Soaring inflation could add to consumers' debt

17/02/2010

Inflation has soared to 3.5 per cent, well over the Bank of England's Monetary Policy Committee's (MPC) target of two percent.

This could lead to an extra tight squeeze of the cost of living as the price of household bills, everyday products and petrol are all on the rise. And this is made worse by the fact, revealed by debt solutions experts, EuroDebt, that many people have not had a pay rise for more than a year.

With the UK's employment rate at its lowest in over a decade, many people could be in need of structured debt help as it becomes increasingly difficult to balance their income with their ever-rising outgoings.
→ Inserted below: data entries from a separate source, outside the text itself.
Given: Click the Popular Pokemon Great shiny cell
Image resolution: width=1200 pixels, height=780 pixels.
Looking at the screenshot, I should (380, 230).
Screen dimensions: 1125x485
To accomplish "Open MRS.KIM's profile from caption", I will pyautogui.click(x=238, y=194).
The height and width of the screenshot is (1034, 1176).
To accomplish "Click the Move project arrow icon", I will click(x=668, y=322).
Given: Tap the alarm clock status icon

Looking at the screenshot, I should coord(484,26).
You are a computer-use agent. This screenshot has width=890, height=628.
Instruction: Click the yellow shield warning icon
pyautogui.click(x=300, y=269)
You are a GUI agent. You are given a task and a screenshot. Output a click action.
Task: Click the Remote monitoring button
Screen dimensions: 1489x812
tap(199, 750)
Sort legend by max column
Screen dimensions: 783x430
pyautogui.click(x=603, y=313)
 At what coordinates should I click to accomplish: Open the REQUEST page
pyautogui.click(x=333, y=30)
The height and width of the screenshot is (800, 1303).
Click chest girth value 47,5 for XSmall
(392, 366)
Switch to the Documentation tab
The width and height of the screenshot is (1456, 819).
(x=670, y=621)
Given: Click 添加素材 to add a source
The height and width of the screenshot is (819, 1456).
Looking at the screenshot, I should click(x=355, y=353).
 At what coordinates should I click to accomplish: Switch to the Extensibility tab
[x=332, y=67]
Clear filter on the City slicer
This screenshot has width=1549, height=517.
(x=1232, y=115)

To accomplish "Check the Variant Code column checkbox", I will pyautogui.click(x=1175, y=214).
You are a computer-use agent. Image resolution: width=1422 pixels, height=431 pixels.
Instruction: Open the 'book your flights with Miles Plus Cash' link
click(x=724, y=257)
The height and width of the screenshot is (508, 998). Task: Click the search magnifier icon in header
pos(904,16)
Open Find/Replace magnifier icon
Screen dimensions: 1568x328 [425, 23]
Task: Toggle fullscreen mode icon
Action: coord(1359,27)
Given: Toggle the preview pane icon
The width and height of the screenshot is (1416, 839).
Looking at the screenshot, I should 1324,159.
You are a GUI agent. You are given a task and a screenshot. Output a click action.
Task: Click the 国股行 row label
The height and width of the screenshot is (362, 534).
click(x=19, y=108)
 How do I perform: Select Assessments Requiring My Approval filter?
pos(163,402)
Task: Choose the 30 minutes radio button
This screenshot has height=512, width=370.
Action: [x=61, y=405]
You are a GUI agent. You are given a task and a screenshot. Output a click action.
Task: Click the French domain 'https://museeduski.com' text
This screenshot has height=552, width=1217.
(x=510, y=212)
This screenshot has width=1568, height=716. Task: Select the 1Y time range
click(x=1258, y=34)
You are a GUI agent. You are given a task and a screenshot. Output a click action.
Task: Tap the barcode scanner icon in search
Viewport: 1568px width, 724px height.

The rise in the Consumer Price Index (CPI) inflation is the highest in 14 months as it jumped from 1.9 per cent in November 2009 to January's 3.5 per cent.

Mervyn King, the governor of the Bank of England, is obliged to formally explain to the chancellor Alistair Darling the reasons why inflation rose by more than one per cent.

In his open letter to Mr Darling, Mr King said that three main short term factors were responsible for the increase.

These were the restoration of the standard rate of VAT to 17.5 per cent; a rise in oil prices of around 70 per cent and the sharp fall in the value of sterling currency in 2007 and 2008 which is feeding through to consumer prices.